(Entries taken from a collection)

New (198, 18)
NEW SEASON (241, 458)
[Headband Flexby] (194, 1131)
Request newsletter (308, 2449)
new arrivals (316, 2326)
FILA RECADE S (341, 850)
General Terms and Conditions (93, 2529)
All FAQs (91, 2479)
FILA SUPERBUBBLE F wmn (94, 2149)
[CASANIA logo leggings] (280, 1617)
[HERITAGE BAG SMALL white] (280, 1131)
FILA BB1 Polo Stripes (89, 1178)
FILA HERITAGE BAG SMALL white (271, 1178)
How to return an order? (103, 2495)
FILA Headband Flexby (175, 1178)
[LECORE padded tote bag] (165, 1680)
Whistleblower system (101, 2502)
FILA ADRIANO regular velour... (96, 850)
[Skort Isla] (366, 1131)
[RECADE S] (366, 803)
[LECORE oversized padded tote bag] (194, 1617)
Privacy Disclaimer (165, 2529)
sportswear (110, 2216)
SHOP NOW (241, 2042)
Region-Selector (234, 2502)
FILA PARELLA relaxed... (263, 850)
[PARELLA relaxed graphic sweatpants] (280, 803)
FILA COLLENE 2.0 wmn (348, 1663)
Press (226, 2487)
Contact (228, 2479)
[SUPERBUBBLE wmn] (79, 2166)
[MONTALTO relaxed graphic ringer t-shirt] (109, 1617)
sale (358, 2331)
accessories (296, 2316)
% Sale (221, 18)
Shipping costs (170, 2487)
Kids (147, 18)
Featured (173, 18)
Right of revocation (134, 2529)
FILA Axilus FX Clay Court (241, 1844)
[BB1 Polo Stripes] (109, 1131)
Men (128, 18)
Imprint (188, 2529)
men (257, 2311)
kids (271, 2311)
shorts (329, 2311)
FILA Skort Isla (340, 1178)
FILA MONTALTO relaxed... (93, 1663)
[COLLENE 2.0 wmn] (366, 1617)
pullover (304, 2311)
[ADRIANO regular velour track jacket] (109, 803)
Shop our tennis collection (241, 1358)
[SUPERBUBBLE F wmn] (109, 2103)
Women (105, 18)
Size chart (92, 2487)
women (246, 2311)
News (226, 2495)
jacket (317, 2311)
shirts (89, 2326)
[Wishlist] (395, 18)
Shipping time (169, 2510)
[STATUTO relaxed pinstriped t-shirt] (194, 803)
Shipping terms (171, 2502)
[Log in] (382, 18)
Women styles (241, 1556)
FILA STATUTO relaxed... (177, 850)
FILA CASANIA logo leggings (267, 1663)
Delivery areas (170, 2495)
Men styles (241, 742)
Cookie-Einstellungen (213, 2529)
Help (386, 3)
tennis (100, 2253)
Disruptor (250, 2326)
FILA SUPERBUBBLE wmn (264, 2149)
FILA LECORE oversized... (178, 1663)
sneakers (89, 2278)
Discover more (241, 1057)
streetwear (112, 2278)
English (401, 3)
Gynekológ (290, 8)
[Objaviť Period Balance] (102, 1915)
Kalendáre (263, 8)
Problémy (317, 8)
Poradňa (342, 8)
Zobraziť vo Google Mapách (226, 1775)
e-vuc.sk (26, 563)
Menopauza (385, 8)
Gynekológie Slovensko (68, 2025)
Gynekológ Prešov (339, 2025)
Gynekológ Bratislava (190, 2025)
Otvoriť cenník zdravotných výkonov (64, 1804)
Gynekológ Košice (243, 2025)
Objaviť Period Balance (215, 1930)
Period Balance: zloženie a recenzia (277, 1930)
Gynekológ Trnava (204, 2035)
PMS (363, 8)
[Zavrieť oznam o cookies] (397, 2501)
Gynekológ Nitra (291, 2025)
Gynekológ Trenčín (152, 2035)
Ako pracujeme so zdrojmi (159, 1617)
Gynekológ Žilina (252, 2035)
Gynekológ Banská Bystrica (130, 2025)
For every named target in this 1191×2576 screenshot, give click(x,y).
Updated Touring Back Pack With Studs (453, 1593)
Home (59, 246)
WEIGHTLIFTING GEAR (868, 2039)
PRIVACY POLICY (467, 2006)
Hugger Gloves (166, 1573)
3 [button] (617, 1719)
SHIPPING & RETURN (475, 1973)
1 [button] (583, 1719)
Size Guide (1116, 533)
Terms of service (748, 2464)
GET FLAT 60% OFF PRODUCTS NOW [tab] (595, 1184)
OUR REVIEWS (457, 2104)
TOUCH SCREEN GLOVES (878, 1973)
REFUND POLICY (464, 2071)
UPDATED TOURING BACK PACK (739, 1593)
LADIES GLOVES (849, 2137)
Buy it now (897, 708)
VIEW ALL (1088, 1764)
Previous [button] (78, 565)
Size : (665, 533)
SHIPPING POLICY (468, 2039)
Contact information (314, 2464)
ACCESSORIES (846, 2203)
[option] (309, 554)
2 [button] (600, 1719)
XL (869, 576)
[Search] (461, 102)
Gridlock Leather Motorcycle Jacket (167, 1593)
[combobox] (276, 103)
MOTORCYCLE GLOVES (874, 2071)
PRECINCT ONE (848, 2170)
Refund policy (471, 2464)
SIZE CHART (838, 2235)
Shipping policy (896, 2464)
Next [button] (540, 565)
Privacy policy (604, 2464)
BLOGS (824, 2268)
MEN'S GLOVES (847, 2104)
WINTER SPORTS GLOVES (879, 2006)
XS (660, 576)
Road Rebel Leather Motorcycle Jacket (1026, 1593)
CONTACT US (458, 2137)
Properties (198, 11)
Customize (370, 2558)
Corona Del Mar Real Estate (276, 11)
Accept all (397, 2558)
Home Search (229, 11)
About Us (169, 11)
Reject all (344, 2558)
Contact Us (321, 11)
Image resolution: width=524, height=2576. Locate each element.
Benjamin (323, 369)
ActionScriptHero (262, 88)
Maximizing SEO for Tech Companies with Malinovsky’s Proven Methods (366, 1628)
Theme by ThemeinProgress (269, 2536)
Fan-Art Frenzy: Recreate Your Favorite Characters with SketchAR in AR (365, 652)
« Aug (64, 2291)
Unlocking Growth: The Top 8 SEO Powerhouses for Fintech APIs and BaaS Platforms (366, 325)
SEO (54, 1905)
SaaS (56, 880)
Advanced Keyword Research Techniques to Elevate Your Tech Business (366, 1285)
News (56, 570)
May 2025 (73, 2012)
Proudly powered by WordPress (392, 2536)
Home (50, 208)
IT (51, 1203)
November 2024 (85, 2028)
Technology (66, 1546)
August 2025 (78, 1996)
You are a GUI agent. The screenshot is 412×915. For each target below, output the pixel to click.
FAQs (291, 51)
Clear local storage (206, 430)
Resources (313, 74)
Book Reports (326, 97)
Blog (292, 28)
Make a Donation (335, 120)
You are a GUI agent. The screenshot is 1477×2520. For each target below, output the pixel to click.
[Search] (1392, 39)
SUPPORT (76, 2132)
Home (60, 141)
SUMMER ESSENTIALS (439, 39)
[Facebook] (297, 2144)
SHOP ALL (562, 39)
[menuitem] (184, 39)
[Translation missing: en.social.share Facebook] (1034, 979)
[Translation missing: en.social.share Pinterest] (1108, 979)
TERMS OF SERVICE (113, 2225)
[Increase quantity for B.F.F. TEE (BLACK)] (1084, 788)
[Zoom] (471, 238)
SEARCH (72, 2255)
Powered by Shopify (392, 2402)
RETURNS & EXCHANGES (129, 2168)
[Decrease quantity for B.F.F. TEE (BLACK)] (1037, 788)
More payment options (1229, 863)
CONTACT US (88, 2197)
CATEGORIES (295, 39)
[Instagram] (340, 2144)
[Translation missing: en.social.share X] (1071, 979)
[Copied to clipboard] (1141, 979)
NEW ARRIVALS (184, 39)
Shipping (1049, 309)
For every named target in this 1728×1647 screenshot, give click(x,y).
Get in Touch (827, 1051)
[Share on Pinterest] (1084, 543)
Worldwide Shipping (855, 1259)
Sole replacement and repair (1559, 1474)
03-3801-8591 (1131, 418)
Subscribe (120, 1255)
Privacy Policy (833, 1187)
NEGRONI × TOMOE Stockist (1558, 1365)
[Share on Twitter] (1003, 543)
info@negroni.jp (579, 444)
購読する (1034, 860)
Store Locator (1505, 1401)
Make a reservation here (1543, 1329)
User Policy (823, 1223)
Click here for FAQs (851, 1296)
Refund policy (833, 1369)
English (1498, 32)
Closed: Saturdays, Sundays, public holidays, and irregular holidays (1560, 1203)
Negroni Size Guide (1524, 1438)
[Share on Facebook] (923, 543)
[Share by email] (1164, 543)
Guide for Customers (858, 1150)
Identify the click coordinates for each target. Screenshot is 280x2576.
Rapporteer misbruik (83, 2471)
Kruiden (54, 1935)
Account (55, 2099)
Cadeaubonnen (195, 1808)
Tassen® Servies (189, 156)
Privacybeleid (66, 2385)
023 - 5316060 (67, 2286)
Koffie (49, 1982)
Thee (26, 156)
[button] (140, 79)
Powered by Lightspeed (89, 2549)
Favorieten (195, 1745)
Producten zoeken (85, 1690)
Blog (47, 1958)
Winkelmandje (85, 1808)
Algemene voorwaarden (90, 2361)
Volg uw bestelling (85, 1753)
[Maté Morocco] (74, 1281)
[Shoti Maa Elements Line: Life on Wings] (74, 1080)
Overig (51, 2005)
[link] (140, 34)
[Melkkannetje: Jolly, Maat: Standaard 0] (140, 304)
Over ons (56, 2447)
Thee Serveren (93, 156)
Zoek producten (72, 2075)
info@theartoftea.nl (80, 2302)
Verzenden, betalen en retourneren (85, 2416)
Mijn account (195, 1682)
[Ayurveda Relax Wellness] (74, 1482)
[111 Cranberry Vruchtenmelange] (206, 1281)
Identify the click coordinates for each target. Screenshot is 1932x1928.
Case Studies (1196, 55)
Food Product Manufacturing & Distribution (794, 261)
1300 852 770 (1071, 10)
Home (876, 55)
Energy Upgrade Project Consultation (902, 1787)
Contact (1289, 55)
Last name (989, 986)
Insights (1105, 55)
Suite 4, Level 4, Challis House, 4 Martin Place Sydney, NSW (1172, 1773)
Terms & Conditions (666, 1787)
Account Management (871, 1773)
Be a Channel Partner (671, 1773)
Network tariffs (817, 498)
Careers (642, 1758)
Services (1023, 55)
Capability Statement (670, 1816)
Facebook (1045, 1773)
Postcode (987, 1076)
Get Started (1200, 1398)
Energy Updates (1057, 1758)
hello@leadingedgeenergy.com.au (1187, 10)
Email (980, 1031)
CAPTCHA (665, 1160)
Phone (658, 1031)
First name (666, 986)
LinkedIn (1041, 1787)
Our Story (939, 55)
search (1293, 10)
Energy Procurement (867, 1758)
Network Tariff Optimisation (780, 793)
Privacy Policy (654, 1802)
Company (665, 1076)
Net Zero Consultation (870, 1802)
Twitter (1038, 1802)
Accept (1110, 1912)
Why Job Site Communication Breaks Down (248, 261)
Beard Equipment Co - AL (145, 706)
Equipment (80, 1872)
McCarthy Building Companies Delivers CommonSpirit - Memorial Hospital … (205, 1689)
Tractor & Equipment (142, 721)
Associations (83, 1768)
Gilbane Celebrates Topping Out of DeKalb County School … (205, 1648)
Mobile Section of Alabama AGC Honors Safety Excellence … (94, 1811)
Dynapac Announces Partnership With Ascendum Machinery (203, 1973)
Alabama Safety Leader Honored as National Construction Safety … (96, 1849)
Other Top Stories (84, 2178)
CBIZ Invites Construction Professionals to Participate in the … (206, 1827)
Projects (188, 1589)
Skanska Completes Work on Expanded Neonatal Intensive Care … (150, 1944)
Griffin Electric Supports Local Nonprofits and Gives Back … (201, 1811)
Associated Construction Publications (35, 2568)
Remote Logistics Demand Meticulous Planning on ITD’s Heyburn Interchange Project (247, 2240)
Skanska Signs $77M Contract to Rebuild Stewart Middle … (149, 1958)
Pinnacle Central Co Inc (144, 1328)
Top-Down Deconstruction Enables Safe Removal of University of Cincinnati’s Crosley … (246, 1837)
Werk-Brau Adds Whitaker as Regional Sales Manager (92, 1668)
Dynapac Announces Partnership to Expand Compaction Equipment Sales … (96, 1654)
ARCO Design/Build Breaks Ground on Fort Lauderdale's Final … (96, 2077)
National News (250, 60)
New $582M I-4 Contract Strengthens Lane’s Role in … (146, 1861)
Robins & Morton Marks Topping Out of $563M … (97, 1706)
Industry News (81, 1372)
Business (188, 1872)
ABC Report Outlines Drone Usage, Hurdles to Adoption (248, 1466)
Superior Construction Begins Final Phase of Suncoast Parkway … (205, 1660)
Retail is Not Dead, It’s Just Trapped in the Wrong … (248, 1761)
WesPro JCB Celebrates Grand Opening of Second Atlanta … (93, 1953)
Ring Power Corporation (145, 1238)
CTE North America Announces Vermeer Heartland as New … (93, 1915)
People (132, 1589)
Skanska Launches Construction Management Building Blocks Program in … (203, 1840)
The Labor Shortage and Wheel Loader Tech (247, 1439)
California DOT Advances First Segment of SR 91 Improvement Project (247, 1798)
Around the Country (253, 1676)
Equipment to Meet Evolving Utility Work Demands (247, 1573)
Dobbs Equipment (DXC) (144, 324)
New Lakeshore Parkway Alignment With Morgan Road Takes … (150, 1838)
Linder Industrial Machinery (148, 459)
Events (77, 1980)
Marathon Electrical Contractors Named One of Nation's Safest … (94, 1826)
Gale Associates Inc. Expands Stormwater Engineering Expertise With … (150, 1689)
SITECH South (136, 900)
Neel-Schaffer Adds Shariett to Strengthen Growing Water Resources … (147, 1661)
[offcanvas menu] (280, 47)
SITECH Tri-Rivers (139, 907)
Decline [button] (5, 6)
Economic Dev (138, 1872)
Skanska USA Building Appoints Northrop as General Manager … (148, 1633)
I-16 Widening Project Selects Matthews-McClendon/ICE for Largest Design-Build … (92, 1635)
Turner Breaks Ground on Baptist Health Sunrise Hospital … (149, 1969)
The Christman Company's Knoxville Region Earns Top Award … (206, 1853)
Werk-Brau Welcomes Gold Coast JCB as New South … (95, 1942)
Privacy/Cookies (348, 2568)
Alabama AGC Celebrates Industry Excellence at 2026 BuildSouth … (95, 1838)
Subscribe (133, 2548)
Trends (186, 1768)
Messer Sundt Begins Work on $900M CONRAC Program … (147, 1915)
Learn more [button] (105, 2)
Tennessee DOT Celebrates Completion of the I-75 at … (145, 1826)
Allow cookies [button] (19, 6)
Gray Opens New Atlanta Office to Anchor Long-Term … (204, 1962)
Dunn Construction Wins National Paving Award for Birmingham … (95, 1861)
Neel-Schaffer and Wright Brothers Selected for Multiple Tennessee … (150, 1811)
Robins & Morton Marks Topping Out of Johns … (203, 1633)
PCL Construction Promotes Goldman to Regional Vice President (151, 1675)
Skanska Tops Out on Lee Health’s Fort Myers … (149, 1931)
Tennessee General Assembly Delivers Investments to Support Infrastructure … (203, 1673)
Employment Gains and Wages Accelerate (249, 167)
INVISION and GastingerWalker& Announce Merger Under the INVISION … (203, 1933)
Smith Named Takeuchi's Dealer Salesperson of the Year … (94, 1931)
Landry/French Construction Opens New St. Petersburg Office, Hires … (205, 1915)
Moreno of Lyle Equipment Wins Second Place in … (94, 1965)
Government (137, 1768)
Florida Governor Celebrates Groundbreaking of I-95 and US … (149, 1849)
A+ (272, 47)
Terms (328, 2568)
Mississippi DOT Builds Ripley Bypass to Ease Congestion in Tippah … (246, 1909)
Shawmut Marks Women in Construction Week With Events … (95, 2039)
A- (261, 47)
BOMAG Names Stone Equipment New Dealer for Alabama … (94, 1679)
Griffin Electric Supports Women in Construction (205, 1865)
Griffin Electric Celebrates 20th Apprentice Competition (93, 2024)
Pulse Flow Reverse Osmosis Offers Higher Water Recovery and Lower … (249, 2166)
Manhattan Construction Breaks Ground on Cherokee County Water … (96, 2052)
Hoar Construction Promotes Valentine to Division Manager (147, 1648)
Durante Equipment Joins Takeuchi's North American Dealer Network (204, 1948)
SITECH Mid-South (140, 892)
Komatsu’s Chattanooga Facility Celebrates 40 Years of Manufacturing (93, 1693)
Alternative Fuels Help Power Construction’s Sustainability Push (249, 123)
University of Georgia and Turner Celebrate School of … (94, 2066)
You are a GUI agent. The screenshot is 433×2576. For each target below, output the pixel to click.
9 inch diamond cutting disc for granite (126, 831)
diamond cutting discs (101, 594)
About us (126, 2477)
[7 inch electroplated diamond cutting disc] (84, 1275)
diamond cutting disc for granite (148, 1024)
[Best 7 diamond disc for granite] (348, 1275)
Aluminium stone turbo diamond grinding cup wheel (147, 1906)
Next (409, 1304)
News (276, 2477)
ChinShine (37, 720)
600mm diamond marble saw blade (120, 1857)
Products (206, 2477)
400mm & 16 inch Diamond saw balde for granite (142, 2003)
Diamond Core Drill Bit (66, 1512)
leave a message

Task to carry out: What do the lines above say from the one containing "購読する (1034, 860)" down to the one containing "Network Tariff Optimisation (780, 793)"? Return them exactly, both end lines included, and only them.

Answer area:
購読する (1034, 860)
Store Locator (1505, 1401)
Make a reservation here (1543, 1329)
User Policy (823, 1223)
Click here for FAQs (851, 1296)
Refund policy (833, 1369)
English (1498, 32)
Closed: Saturdays, Sundays, public holidays, and irregular holidays (1560, 1203)
Negroni Size Guide (1524, 1438)
[Share on Facebook] (923, 543)
[Share by email] (1164, 543)
Guide for Customers (858, 1150)
Identify the click coordinates for each target. Screenshot is 280x2576.
Rapporteer misbruik (83, 2471)
Kruiden (54, 1935)
Account (55, 2099)
Cadeaubonnen (195, 1808)
Tassen® Servies (189, 156)
Privacybeleid (66, 2385)
023 - 5316060 (67, 2286)
Koffie (49, 1982)
Thee (26, 156)
[button] (140, 79)
Powered by Lightspeed (89, 2549)
Favorieten (195, 1745)
Producten zoeken (85, 1690)
Blog (47, 1958)
Winkelmandje (85, 1808)
Algemene voorwaarden (90, 2361)
Volg uw bestelling (85, 1753)
[Maté Morocco] (74, 1281)
[Shoti Maa Elements Line: Life on Wings] (74, 1080)
Overig (51, 2005)
[link] (140, 34)
[Melkkannetje: Jolly, Maat: Standaard 0] (140, 304)
Over ons (56, 2447)
Thee Serveren (93, 156)
Zoek producten (72, 2075)
info@theartoftea.nl (80, 2302)
Verzenden, betalen en retourneren (85, 2416)
Mijn account (195, 1682)
[Ayurveda Relax Wellness] (74, 1482)
[111 Cranberry Vruchtenmelange] (206, 1281)
Identify the click coordinates for each target. Screenshot is 1932x1928.
Case Studies (1196, 55)
Food Product Manufacturing & Distribution (794, 261)
1300 852 770 (1071, 10)
Home (876, 55)
Energy Upgrade Project Consultation (902, 1787)
Contact (1289, 55)
Last name (989, 986)
Insights (1105, 55)
Suite 4, Level 4, Challis House, 4 Martin Place Sydney, NSW (1172, 1773)
Terms & Conditions (666, 1787)
Account Management (871, 1773)
Be a Channel Partner (671, 1773)
Network tariffs (817, 498)
Careers (642, 1758)
Services (1023, 55)
Capability Statement (670, 1816)
Facebook (1045, 1773)
Postcode (987, 1076)
Get Started (1200, 1398)
Energy Updates (1057, 1758)
hello@leadingedgeenergy.com.au (1187, 10)
Email (980, 1031)
CAPTCHA (665, 1160)
Phone (658, 1031)
First name (666, 986)
LinkedIn (1041, 1787)
Our Story (939, 55)
search (1293, 10)
Energy Procurement (867, 1758)
Network Tariff Optimisation (780, 793)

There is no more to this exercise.